Personally, I think Gene Munster leads one of the sharpest firms dealing with advanced technology of any American investment firm.

AI could increase global GDP by $15.7 trillion by 2030

❝ Much has already been made about how artificial intelligence is going to transform our lives, ranging from visions of the future in which robots make humans obsolete to utopias in which technology solves intractable problems and frees up people to pursue their passions. Consultancy firm PwC ran the numbers, and came up with a relatively rosy scenario with regards to the impact AI will have on the global economy. By 2030, global GDP could increase by 14%, or $15.7 trillion, because of AI…

❝ Almost half of these economic gains will accrue to China, where AI is projected to give the economy a 26% boost over the next 13 years—the equivalent of an extra $7 trillion in GDP. North America can expect a 14.5% increase in GDP, worth $3.7 trillion…

❝ A large part of the forecast GDP gains — $6.6 trillion—are expected to come from increased labor productivity, with businesses automating processes or using AI to assist their existing workforce. This suggests PwC believes AI will generate a productivity boost that’s bigger than previous technological breakthroughs—despite recent advancements, global productivity growth is very low and economists are puzzled about how to get out of this trap.

The rest of the projected economic growth would come from increased consumer demand for personalized and AI-enhanced products and services. The sectors that have the most to gain on this front are health care, financial services, and the auto industry.

Given appropriate political smarts, I’m in the Utopian crowd.

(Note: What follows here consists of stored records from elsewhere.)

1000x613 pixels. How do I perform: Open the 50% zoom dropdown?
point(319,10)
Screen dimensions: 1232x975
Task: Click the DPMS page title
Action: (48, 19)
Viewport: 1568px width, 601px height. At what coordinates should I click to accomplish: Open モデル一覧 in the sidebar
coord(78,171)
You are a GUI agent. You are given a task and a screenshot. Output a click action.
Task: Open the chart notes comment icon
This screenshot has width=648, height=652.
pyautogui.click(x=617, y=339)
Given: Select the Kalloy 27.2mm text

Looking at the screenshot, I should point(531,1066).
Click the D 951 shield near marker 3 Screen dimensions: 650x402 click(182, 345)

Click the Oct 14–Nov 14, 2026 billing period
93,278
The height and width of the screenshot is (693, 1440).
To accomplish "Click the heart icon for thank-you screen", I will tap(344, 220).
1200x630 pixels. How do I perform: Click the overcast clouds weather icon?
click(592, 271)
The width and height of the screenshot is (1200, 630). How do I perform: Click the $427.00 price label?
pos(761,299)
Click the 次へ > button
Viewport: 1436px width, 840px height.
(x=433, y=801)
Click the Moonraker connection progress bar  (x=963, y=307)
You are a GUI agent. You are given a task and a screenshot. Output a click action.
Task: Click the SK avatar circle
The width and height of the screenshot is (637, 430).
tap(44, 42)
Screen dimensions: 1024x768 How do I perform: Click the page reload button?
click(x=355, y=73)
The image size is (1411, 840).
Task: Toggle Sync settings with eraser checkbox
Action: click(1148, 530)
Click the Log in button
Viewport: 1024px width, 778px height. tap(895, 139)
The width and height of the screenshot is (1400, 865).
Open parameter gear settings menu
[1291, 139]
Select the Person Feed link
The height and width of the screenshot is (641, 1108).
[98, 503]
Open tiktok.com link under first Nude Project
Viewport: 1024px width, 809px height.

Contemporary global economics says there’s a chance. Even in a nation silly enough to elect a fake president.

Conjecture on where AI is going doesn’t make it so. Yet.

❝ Artificial intelligence is grossly misunderstood, but you can’t really blame the public. However well-intentioned, we’re up against multiple coordinated efforts to distort the field, whether that’s technologist doomsaying or Singularity marketing. And, as is often the case in overhyped and-or distorted science, there aren’t really people on the inside doing the work of bullshit-calling.

❝ DARPAtv published the video below a few weeks ago and it’s worth your 15 minutes. It’s a rare clear-eyed look into the guts of AI that’s also simple enough for most non-technical folks to follow. It’s dry, but IRL computer science is pretty dry. The key point is that that this stuff is still really hard, and many of the things that we imagine AI to be capable of or imminently capable of are in fact looming challenges in the field—problems just now being formulated.

Click it and watch it.

20 percent of the world’s vacuum cleaners are now robots

❝ Robot vacuums may have once seemed an eccentricity, but they now represent a non-trivial portion of the overall vacuum market – 20 percent worldwide, according to iRobot CEO and co-founder Colin Angle…And Roomba makes up 70 percent of that market, giving iRobot a commanding lead in the space.

Exactly how many robots does that translate to? Over 14 million Roombas sold to date, Angle said, which is a steady business for a consumer product that starts at a price point that tends to be a bit higher than your average human-powered home cleaning hardware.

❝ iRobot’s lead in the market should be easily defensible, Angle says, because the company has a long lead in terms of working on the problem, and because it’s focused on consumer home cleaning products exclusively. iRobot’s become even more focused of late, since the company recently divested itself of its defense and security robotics division and is now focused entirely on the home consumer space.

How long will we continue with individual operating systems for each home electronic assistant – as artificial intelligence becomes more commanding. A deliberate choice, that word. Seems easier to have a centralized house intelligence to run home-based devices. Encrypted and secure from both private and government hackers, of course.